Las tendencias que hemos observado a nivel global, es que se han ido creando opciones que permite a los alumnos seguir mejorando y aprendiendo, pero adaptándose a sus estilos de vida que cambia entre el año laboral y los meses de vacaciones. El uso de Internet como medio complementario de enseñanza, acompañado de programas intensivos, es una de las principales innovaciones.
Para estar a la vanguardia, Bridge English ha preparado un “Summer Program” que busca apoyar no sólo a los alumnos, si no a las empresas a que capitalicen de mejor forma la inversión realizada durante el año, evitando el retroceso en el aprendizaje que se produce luego de 3 meses sin entrenamiento.

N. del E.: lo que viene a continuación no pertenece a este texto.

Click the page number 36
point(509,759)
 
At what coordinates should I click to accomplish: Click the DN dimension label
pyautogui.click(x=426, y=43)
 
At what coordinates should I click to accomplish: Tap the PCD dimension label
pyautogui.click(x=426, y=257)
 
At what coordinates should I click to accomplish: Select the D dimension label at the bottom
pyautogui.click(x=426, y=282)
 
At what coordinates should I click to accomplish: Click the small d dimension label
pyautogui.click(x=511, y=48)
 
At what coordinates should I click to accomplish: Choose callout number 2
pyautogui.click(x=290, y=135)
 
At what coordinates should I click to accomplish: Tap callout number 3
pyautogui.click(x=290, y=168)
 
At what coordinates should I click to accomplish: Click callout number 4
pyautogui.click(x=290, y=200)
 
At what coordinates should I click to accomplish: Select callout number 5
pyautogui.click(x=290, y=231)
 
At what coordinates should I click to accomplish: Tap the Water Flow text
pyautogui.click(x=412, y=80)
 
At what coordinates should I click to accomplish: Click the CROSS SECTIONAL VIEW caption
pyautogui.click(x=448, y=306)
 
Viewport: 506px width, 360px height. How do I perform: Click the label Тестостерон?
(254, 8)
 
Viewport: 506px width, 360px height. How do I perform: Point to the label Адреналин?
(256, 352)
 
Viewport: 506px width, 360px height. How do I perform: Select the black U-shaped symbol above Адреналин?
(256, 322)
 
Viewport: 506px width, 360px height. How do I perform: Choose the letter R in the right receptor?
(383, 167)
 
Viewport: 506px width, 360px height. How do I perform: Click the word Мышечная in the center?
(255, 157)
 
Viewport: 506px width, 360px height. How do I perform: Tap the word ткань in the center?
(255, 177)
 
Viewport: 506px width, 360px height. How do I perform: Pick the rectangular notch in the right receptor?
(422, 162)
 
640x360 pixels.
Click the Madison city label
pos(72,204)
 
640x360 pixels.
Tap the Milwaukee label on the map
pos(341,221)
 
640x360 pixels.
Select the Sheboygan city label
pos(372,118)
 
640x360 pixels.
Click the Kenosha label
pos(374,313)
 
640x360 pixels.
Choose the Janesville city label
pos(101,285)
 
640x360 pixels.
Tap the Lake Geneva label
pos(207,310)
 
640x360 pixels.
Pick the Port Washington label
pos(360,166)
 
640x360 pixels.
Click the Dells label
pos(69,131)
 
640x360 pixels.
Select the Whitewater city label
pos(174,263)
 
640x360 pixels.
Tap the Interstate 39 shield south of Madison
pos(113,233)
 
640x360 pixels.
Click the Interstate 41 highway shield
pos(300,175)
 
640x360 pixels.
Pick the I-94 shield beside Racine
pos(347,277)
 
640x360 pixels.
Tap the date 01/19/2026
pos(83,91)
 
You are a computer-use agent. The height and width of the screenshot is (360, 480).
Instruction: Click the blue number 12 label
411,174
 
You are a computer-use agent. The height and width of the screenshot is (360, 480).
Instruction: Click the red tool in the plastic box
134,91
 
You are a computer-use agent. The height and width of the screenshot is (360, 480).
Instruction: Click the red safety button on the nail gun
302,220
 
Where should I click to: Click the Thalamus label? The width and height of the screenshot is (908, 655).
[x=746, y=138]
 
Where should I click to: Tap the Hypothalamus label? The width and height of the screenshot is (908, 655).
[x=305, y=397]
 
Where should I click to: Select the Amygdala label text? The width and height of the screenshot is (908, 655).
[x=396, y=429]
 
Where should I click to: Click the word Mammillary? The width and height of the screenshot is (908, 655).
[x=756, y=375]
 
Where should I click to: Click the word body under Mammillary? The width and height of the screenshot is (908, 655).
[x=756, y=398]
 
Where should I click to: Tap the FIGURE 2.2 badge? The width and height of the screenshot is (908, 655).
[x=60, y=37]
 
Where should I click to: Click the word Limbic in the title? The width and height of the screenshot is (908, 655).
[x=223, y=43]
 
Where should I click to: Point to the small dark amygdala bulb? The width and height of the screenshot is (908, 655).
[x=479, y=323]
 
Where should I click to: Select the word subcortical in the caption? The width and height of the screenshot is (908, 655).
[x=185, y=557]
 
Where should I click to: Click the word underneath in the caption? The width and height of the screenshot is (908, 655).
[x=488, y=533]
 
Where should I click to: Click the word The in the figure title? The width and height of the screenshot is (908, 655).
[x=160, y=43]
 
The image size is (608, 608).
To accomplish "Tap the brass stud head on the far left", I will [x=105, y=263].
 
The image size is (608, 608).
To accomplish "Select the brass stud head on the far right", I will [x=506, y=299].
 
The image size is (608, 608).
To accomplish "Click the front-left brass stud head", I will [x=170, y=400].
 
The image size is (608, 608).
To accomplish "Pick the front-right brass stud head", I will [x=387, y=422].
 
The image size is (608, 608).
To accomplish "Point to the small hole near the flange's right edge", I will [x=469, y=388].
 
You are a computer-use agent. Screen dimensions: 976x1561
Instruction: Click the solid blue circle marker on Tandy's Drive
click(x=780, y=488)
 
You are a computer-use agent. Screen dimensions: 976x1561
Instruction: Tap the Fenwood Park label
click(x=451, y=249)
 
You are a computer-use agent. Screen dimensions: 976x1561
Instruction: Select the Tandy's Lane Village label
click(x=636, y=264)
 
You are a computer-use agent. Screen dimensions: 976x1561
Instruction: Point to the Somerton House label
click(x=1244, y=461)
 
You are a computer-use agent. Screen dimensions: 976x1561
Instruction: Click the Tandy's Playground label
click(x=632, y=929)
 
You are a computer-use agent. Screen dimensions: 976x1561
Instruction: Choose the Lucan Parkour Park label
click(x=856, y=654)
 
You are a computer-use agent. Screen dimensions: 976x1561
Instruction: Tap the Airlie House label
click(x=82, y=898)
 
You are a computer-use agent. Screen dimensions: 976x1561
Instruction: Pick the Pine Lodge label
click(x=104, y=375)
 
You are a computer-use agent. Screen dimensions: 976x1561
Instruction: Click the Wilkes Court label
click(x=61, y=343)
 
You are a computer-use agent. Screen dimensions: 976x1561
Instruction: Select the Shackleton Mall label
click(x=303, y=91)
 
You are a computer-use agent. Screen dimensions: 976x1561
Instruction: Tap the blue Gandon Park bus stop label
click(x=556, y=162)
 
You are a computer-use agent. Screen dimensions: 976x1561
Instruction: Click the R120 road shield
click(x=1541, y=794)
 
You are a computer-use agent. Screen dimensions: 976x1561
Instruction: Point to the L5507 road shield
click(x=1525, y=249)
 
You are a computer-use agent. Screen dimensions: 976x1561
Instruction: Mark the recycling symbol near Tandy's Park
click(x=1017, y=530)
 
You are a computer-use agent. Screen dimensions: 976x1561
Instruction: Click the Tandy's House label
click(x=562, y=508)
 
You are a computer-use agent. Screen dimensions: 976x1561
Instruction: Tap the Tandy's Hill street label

Al retomar las clases en marzo, los profesores utilizan parte importante de sus horas en nivelar a los alumnos y hacerlos recordar el inglés, que se ha oxidado un poco, luego de las vacaciones.
Este “Summer Program” incopora novedades que lo hace particularmente “divertido”. Martín Torres, quién está a cargo de preparar los materiales académicos de este programa, nos cuenta que el gran objetivo es que lo alumnos lo pasen bien, al mismo tiempo que aprenden. “Hemos incoporado elementos educativos nuevos como videos, conversaciones dinámicas, creación de presentaciones, simulación de llamadas telefónicas, entre otros recursos creativos que apoyan un aprendizaje más lúdico”.
“Realizaremos debates sobre temas muy interesantes que permitan una discusión enriquecedora para todos los participantes, o situaciones de la vida real en las cuales deben aprender a desenvolverse fluidamente, como por ejemplo, estar en un país extranjero y haber pérdido las maletas” – agrega David Kelly, Director Académico.
Conversando con ellos, descubrimos sorpresas tales como cambio más frecuente de profesores para que no se acostumbren a un solo acento, actividades fuera de la sala de clases para que además lo pasen bien, y otras más que prometimos no contar.
El programa está creado para que sea intensivo, con metas claras y evaluaciones periódicas para asegurar un buen rendimiento.
“Varias empresas están utilizando este tipo de programas como una forma de fidelizar y premiar a sus colaboradores, que han demostrado un compromiso real con su mejoramiento profesional al aprender el inglés” – finaliza Felisa López, Directora Comercial.